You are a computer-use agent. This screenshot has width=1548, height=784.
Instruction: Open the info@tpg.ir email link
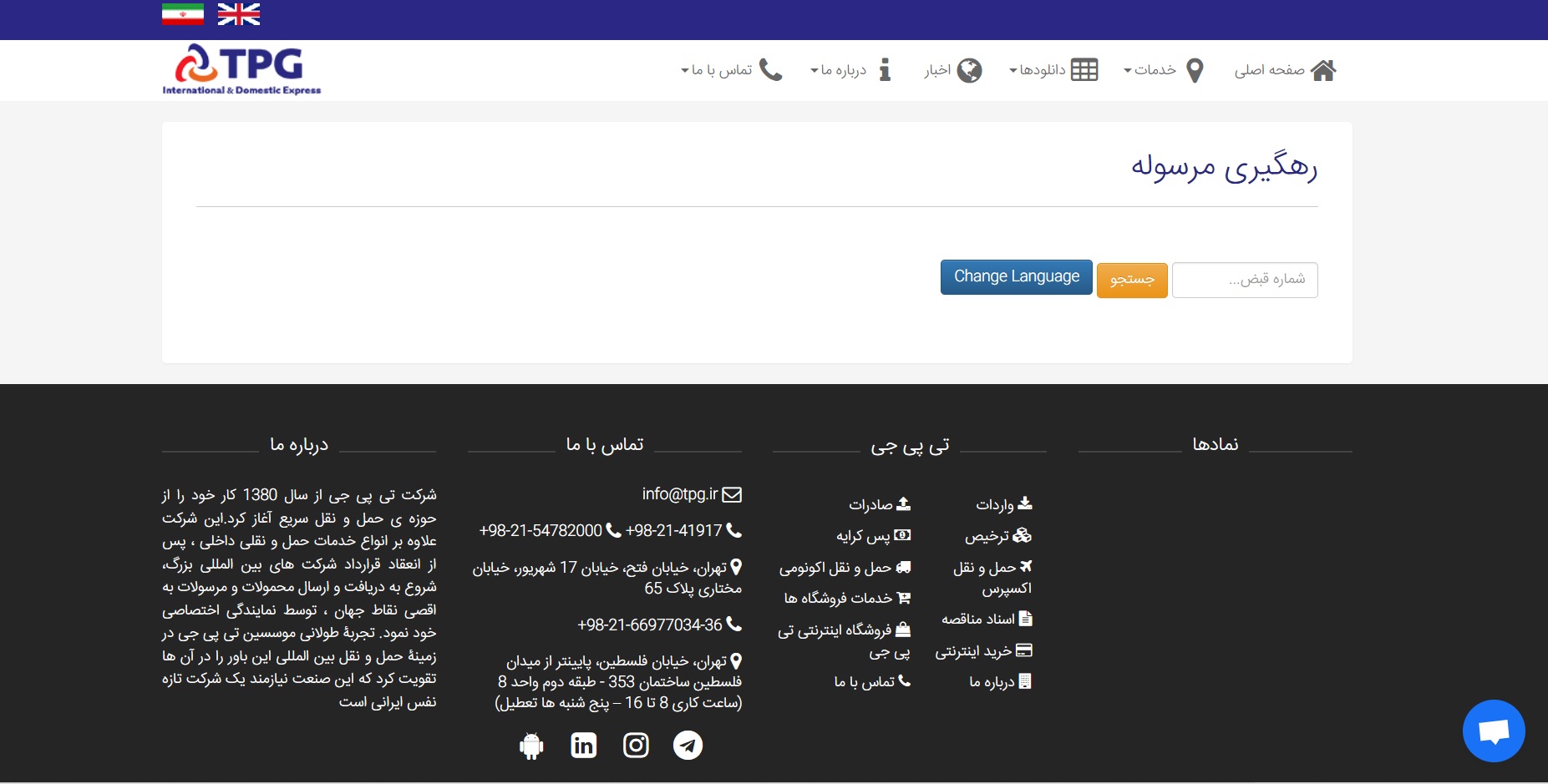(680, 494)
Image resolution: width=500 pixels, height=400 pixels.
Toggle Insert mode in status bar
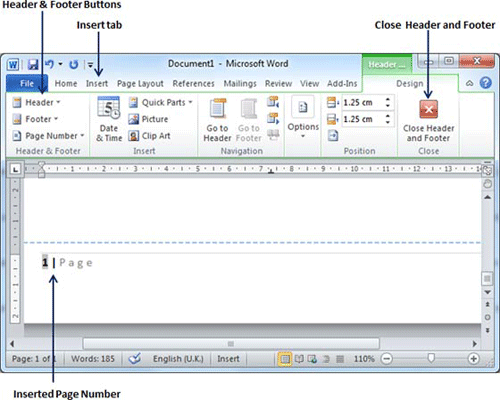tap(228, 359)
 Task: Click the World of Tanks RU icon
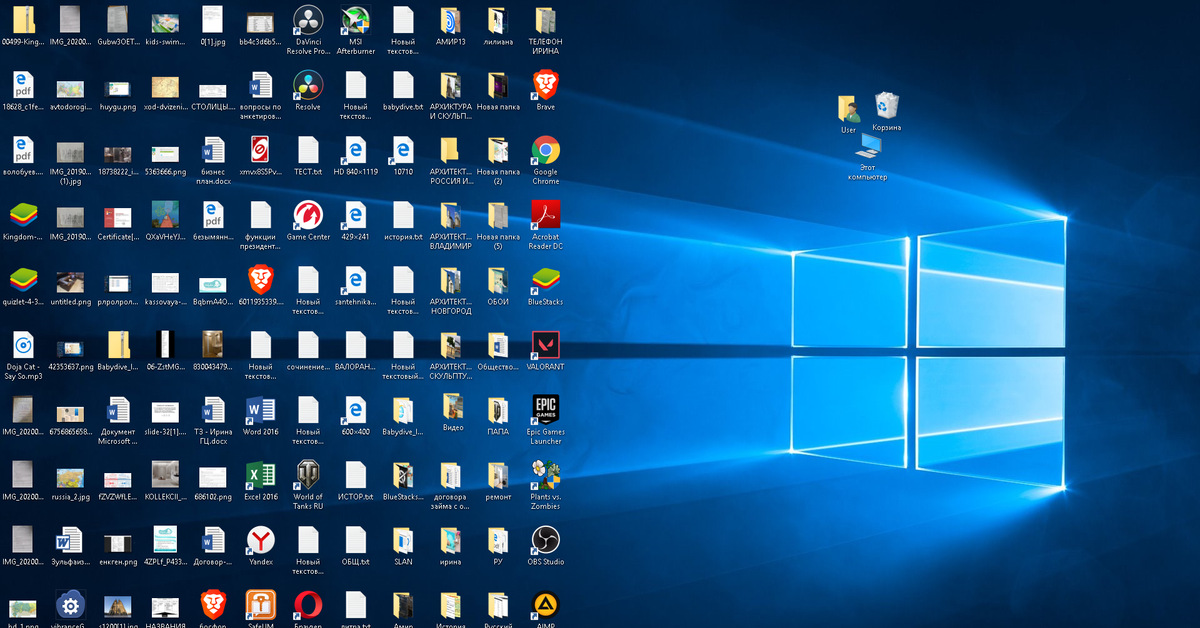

---*---

▸ STATED TASK: Rewrite the records above with "Click" swapped for "Select" and everything else unchanged. Leave out the pictures.

▸ CORRECT RESPONSE:
You are a computer-use agent. This screenshot has width=1548, height=784.
Instruction: Open the info@tpg.ir email link
(680, 494)
Image resolution: width=500 pixels, height=400 pixels.
Toggle Insert mode in status bar
tap(228, 359)
 Task: Select the World of Tanks RU icon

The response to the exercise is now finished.